Stated problem —
Copy out the listing below line for line, with no changes.

* Begin Data supplied *

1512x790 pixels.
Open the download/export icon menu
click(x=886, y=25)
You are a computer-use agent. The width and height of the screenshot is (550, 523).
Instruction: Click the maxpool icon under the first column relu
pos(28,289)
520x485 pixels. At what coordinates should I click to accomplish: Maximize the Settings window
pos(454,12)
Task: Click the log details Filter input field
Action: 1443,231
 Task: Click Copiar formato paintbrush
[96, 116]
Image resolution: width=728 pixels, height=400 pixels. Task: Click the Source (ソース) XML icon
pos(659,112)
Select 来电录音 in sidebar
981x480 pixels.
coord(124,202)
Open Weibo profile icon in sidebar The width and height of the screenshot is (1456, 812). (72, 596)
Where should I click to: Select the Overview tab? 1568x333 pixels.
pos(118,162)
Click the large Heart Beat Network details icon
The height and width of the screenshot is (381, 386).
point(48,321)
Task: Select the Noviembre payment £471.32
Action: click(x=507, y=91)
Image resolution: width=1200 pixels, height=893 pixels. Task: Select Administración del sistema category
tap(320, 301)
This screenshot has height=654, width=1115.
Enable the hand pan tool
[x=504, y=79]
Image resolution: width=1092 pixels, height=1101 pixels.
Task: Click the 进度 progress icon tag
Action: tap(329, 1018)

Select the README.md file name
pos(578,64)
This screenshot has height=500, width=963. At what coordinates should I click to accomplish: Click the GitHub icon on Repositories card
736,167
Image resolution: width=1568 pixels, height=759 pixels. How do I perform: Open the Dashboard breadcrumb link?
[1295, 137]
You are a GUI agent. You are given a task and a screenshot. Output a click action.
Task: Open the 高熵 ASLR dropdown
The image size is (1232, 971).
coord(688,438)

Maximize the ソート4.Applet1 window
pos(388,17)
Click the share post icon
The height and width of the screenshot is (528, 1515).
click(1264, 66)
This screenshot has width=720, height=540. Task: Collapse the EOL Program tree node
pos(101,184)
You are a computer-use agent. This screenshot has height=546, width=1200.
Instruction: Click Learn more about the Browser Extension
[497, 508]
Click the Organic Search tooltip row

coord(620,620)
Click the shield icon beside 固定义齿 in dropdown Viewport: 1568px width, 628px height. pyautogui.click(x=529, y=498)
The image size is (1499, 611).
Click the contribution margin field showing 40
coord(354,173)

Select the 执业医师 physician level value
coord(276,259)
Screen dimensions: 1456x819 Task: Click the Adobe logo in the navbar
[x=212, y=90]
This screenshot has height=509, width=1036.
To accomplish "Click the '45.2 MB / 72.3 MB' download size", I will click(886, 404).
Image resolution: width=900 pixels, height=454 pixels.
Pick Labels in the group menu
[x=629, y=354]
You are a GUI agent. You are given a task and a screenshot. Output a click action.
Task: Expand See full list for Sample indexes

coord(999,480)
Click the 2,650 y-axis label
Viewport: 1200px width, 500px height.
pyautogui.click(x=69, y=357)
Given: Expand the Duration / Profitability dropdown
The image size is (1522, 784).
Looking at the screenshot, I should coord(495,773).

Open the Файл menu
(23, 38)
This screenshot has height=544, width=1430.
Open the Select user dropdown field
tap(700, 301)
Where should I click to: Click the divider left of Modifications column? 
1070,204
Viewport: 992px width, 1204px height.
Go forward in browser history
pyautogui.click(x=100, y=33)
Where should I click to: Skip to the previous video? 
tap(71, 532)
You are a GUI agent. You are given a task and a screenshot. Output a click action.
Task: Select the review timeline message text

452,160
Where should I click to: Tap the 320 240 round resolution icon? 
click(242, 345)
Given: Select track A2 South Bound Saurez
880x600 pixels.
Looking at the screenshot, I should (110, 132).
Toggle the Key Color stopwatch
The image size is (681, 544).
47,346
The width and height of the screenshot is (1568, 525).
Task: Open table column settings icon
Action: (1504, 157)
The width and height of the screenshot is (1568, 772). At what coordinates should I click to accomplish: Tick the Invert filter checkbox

* End Data supplied *

Answer to this task —
1512x790 pixels.
Open the download/export icon menu
click(x=886, y=25)
You are a computer-use agent. The width and height of the screenshot is (550, 523).
Instruction: Click the maxpool icon under the first column relu
pos(28,289)
520x485 pixels. At what coordinates should I click to accomplish: Maximize the Settings window
pos(454,12)
Task: Click the log details Filter input field
Action: 1443,231
 Task: Click Copiar formato paintbrush
[96, 116]
Image resolution: width=728 pixels, height=400 pixels. Task: Click the Source (ソース) XML icon
pos(659,112)
Select 来电录音 in sidebar
981x480 pixels.
coord(124,202)
Open Weibo profile icon in sidebar The width and height of the screenshot is (1456, 812). (72, 596)
Where should I click to: Select the Overview tab? 1568x333 pixels.
pos(118,162)
Click the large Heart Beat Network details icon
The height and width of the screenshot is (381, 386).
point(48,321)
Task: Select the Noviembre payment £471.32
Action: click(x=507, y=91)
Image resolution: width=1200 pixels, height=893 pixels. Task: Select Administración del sistema category
tap(320, 301)
This screenshot has height=654, width=1115.
Enable the hand pan tool
[x=504, y=79]
Image resolution: width=1092 pixels, height=1101 pixels.
Task: Click the 进度 progress icon tag
Action: tap(329, 1018)

Select the README.md file name
pos(578,64)
This screenshot has height=500, width=963. At what coordinates should I click to accomplish: Click the GitHub icon on Repositories card
736,167
Image resolution: width=1568 pixels, height=759 pixels. How do I perform: Open the Dashboard breadcrumb link?
[1295, 137]
You are a GUI agent. You are given a task and a screenshot. Output a click action.
Task: Open the 高熵 ASLR dropdown
The image size is (1232, 971).
coord(688,438)

Maximize the ソート4.Applet1 window
pos(388,17)
Click the share post icon
The height and width of the screenshot is (528, 1515).
click(1264, 66)
This screenshot has width=720, height=540. Task: Collapse the EOL Program tree node
pos(101,184)
You are a computer-use agent. This screenshot has height=546, width=1200.
Instruction: Click Learn more about the Browser Extension
[497, 508]
Click the Organic Search tooltip row

coord(620,620)
Click the shield icon beside 固定义齿 in dropdown Viewport: 1568px width, 628px height. pyautogui.click(x=529, y=498)
The image size is (1499, 611).
Click the contribution margin field showing 40
coord(354,173)

Select the 执业医师 physician level value
coord(276,259)
Screen dimensions: 1456x819 Task: Click the Adobe logo in the navbar
[x=212, y=90]
This screenshot has height=509, width=1036.
To accomplish "Click the '45.2 MB / 72.3 MB' download size", I will click(886, 404).
Image resolution: width=900 pixels, height=454 pixels.
Pick Labels in the group menu
[x=629, y=354]
You are a GUI agent. You are given a task and a screenshot. Output a click action.
Task: Expand See full list for Sample indexes

coord(999,480)
Click the 2,650 y-axis label
Viewport: 1200px width, 500px height.
pyautogui.click(x=69, y=357)
Given: Expand the Duration / Profitability dropdown
The image size is (1522, 784).
Looking at the screenshot, I should coord(495,773).

Open the Файл menu
(23, 38)
This screenshot has height=544, width=1430.
Open the Select user dropdown field
tap(700, 301)
Where should I click to: Click the divider left of Modifications column? 
1070,204
Viewport: 992px width, 1204px height.
Go forward in browser history
pyautogui.click(x=100, y=33)
Where should I click to: Skip to the previous video? 
tap(71, 532)
You are a GUI agent. You are given a task and a screenshot. Output a click action.
Task: Select the review timeline message text

452,160
Where should I click to: Tap the 320 240 round resolution icon? 
click(242, 345)
Given: Select track A2 South Bound Saurez
880x600 pixels.
Looking at the screenshot, I should (110, 132).
Toggle the Key Color stopwatch
The image size is (681, 544).
47,346
The width and height of the screenshot is (1568, 525).
Task: Open table column settings icon
Action: (1504, 157)
The width and height of the screenshot is (1568, 772). At what coordinates should I click to accomplish: Tick the Invert filter checkbox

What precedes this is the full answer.